[WHAT THE TASK ASKS]
All lines in the data below carrying the string "Uncheck" are to be located and copied.

[TASK INPUTS]

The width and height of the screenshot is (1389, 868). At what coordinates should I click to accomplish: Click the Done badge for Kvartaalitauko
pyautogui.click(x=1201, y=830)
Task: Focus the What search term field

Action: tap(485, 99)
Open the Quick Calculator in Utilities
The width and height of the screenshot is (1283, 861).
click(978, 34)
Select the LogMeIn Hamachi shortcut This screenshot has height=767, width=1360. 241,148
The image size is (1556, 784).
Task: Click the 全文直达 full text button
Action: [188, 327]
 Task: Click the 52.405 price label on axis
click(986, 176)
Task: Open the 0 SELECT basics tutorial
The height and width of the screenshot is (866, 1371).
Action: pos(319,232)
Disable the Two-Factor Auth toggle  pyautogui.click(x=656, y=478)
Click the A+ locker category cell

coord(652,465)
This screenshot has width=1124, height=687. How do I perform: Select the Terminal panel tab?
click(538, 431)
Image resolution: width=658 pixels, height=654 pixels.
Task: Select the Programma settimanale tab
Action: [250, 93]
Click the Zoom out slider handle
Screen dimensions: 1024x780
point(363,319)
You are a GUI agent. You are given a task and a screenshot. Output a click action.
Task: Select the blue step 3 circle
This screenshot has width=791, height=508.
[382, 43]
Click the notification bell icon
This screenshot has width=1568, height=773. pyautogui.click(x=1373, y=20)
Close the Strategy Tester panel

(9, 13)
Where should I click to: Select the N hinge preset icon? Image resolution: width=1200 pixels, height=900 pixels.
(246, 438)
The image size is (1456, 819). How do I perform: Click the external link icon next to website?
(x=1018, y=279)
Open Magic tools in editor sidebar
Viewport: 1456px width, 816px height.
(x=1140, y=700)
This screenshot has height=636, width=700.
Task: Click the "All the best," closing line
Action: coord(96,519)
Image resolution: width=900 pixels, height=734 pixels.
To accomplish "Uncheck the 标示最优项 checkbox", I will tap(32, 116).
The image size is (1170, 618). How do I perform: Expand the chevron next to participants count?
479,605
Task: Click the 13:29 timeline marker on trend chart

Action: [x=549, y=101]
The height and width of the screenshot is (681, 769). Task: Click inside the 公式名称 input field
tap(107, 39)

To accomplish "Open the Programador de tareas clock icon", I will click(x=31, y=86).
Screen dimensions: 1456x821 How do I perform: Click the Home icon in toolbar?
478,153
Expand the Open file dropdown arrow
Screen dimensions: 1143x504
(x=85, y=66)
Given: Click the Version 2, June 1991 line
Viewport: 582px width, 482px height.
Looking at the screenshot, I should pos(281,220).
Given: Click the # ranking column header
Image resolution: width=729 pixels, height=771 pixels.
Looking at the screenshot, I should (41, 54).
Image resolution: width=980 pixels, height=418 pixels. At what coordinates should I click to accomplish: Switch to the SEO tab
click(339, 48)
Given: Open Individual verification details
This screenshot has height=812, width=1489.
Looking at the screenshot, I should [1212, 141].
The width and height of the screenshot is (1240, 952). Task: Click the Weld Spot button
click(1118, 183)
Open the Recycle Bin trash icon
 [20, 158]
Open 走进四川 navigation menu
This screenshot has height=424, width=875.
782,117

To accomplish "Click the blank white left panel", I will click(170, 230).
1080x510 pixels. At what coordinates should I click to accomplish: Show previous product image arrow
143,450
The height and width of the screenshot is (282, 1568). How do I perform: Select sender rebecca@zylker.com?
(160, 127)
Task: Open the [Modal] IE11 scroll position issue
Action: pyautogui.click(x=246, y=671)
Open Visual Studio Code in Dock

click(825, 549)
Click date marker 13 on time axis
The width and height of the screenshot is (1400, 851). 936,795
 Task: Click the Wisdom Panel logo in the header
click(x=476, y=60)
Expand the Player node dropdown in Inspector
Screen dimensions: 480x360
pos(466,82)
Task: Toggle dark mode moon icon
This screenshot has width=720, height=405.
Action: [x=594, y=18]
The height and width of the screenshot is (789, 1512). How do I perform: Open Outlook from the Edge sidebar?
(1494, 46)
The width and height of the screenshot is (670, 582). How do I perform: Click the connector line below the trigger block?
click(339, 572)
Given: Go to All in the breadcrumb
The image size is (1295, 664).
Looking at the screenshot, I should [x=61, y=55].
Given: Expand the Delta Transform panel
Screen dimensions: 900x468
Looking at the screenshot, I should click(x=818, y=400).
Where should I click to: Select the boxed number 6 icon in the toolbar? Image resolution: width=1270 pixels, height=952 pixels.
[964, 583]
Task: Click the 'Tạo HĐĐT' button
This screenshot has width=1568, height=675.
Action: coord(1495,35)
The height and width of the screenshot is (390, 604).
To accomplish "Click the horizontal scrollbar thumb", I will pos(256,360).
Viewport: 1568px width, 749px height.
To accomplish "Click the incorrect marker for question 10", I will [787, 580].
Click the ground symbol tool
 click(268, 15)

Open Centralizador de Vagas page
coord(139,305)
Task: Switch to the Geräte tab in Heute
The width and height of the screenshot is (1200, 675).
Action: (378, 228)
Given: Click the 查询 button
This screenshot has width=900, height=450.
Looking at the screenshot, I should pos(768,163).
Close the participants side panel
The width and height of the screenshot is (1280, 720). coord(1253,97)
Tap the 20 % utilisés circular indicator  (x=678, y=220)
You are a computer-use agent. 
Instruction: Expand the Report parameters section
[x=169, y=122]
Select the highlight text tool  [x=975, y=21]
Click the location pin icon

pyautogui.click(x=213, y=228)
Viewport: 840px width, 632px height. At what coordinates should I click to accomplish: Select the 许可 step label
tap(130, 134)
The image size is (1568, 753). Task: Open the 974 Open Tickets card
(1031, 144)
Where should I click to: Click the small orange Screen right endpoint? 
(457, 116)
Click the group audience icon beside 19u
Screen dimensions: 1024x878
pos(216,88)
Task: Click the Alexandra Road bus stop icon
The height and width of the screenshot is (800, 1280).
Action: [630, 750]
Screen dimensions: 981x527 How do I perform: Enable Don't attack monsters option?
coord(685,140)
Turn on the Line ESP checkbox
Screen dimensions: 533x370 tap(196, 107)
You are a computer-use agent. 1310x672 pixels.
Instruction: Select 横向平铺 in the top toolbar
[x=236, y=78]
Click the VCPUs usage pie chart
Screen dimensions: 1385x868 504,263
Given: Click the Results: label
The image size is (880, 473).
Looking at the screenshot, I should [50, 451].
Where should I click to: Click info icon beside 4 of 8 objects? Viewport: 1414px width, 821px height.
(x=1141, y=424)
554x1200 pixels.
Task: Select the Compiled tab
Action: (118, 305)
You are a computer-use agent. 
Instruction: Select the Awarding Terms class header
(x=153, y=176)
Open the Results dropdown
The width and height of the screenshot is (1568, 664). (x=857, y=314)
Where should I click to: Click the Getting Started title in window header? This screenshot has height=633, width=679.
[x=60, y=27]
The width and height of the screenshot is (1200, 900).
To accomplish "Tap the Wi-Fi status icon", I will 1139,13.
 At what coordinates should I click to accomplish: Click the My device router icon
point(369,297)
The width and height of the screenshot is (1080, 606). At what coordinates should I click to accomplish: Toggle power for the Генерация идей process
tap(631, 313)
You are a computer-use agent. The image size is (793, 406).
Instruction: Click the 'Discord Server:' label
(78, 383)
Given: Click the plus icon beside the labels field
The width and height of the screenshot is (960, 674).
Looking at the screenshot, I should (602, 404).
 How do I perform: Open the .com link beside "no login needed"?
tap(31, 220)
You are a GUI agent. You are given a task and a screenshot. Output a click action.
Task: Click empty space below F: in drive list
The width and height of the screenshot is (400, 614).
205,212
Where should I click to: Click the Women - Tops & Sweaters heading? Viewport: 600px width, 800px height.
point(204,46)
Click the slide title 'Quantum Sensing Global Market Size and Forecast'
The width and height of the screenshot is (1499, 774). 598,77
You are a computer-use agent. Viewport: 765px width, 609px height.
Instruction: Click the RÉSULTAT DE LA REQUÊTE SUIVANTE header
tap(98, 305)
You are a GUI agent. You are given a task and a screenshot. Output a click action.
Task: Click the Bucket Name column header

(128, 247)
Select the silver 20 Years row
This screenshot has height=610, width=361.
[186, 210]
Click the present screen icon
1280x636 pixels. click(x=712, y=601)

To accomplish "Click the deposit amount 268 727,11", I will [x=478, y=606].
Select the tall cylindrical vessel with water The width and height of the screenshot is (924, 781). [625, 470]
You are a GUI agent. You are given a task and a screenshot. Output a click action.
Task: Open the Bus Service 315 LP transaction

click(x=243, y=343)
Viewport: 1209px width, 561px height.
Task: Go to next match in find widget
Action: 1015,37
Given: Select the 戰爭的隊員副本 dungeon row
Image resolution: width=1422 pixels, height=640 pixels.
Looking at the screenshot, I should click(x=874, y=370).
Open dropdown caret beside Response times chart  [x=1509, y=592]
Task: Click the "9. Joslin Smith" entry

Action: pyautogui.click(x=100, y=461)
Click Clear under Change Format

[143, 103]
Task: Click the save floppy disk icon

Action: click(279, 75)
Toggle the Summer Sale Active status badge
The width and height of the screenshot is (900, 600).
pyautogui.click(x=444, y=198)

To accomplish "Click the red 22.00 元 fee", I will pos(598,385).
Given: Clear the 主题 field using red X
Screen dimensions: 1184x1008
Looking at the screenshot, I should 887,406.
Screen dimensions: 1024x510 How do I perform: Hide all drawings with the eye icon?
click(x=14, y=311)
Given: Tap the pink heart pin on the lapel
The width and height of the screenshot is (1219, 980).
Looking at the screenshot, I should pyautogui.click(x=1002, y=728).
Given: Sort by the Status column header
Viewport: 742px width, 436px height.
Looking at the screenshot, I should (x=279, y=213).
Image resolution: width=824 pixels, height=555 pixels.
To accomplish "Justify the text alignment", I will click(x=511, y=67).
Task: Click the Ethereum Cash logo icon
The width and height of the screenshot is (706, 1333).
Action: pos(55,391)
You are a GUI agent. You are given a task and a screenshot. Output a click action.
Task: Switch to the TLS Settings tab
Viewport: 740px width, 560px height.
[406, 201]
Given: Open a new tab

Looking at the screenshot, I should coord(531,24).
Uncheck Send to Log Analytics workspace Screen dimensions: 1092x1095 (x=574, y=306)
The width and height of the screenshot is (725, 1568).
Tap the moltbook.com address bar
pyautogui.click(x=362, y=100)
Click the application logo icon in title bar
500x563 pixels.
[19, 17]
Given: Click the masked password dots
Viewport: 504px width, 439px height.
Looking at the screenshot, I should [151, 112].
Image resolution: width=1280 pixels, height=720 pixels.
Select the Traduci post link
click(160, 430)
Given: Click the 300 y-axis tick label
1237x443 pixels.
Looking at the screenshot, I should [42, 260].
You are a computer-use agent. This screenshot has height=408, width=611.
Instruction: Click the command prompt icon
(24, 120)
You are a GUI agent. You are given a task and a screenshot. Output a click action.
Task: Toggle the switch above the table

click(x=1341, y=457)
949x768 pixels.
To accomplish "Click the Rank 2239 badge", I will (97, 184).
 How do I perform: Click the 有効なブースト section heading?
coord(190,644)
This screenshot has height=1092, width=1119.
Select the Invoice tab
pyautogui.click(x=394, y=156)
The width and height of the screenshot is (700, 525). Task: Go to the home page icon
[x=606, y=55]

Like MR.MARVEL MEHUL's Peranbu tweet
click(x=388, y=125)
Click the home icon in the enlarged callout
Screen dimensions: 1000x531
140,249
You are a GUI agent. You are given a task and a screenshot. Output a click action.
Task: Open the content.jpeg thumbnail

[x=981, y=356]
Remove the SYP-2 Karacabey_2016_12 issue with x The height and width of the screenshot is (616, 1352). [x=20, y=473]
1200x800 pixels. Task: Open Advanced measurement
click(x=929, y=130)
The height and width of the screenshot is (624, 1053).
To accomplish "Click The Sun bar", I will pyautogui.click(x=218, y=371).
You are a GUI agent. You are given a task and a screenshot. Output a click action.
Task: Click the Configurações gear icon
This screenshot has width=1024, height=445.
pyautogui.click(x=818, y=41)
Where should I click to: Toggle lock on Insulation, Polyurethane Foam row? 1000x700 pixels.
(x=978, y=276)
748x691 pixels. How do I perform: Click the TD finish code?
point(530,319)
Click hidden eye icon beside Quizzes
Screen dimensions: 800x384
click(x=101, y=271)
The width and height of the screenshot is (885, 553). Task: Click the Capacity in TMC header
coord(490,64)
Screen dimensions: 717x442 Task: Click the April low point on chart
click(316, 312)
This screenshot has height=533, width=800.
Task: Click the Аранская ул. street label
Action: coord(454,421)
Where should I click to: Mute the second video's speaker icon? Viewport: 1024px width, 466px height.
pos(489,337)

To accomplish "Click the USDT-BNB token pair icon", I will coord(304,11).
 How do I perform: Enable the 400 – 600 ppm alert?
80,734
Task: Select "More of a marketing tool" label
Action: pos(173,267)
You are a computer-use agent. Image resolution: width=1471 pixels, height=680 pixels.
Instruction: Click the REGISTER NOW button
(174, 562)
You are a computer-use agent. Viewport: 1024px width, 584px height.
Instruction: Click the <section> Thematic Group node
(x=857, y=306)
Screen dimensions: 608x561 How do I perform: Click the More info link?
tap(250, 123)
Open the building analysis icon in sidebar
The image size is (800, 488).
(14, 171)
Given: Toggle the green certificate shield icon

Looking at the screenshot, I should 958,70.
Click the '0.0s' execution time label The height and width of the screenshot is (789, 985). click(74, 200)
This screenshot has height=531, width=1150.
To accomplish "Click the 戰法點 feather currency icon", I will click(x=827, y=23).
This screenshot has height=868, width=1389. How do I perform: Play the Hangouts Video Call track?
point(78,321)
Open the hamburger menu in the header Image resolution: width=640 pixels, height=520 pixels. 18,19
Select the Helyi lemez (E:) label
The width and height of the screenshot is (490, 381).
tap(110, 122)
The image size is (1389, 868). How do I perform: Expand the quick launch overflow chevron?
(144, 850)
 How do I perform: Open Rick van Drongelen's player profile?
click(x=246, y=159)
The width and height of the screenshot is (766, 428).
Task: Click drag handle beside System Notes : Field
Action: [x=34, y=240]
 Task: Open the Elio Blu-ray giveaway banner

[RESULT FOR THIS TASK]
To accomplish "Uncheck the 标示最优项 checkbox", I will tap(32, 116).
Uncheck Send to Log Analytics workspace Screen dimensions: 1092x1095 (x=574, y=306)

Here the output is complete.